4. Freedom

 

"A starting point would be to say that one society is ‘better’ than another if a greater number of its people have access to experiences that are in line with their goals. A second essential criterion would specify that these experiences should lead to the growth of the self on an individual level, by allowing as many people as possible to develop increasingly complex skills(57)."

–Mihaly Csikszentmihalyi, "Flow: the psychology of optimal experience"

 

 

"Modern society may be read as a discourse in which nominal freedom of action is cancelled by the ubiquitous look of the other(56)."

–Mark Poster, "The Mode of Information: Poststructuralism and social context"

 

 

"‘Now at the beginning of the [French] Revolution, the end laid down for primary education was to be, among other things, to ‘fortify’, to ‘develop the body’, to prepare the child ‘for a future in some mechanical work’, to give him ‘an observant eye, a sure hand and prompt habits(58).’’"
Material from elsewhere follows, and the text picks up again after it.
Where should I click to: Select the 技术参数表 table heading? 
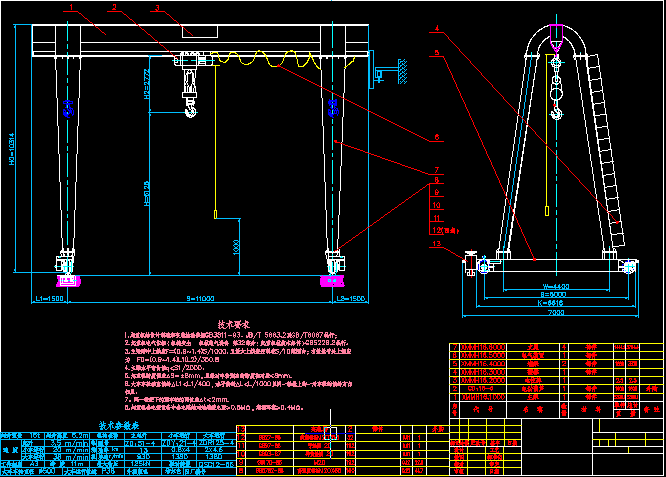[x=119, y=425]
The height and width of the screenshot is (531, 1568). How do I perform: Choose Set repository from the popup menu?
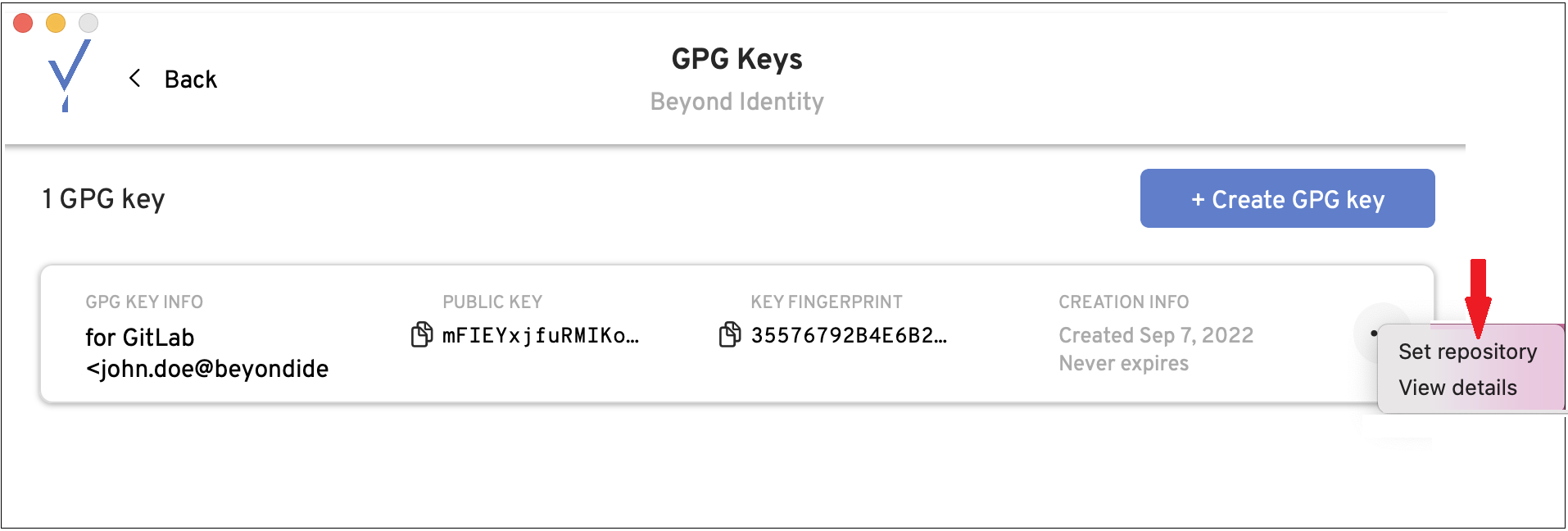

–Tallyrand’s Report to the Constituent Assembly in Michel Foucault,

"Discipline and Punish:the birth of the prison"

 

 

"Our dominations don’t work by medicalization and normalization anymore; they work by networking, communications redesign, stress management. … If we are imprisoned by language, then escape from that prison-house requires language poets, a kind of restriction enzyme to cut the code; cyborg heteroglossia is one form of radical culture politics(59)."

–Donna Haraway, "Simians, Cyborgs, and Women: the reinvention of nature"

 

 

"Today, there are dozens of web pages with detailed information on the situation in Chiapas specifically and the state of democracy in Mexico more generally. Several widely used news and discussion lists devoted to the daily circulation of information and its assessment are available. These various interventions operate from many countries and in many languages, and they are all the result of work by those sympathetic to the rights of indigenous peoples and to the plight of the Zapatistas(60)."

–Harry Cleaver, "The Zapatista Effect: the internet and the rise of an alternative political fabric"

 

 

 

"Csikszentmihalyi might be stating a universal truth about human desire, if that were possible, yet Poster, Foucault and Haraway present to us the many forms of power operating to constrain our freedom to pursue this desire. I will defer to the many volumes written on this topic by these and other authors for further explication, but I’ll note that I inculded it here as a reminder of the networks and linkages with which we operate. In the same way that we are ‘vectored,’ to use McKenzie Wark’s term, to McDonalds when we stop in for a big Mac, we are also tied in to a system of interlinkages when we check out a library book, get into our car, or jack into the WWW. We are tied in by everything that we do. However, in a manner more befitting what I would call freedom, the EZLN in Chiapas has made great use of the interconnectivity potential of the internet, for instance. Thus, the links flow both and every which way."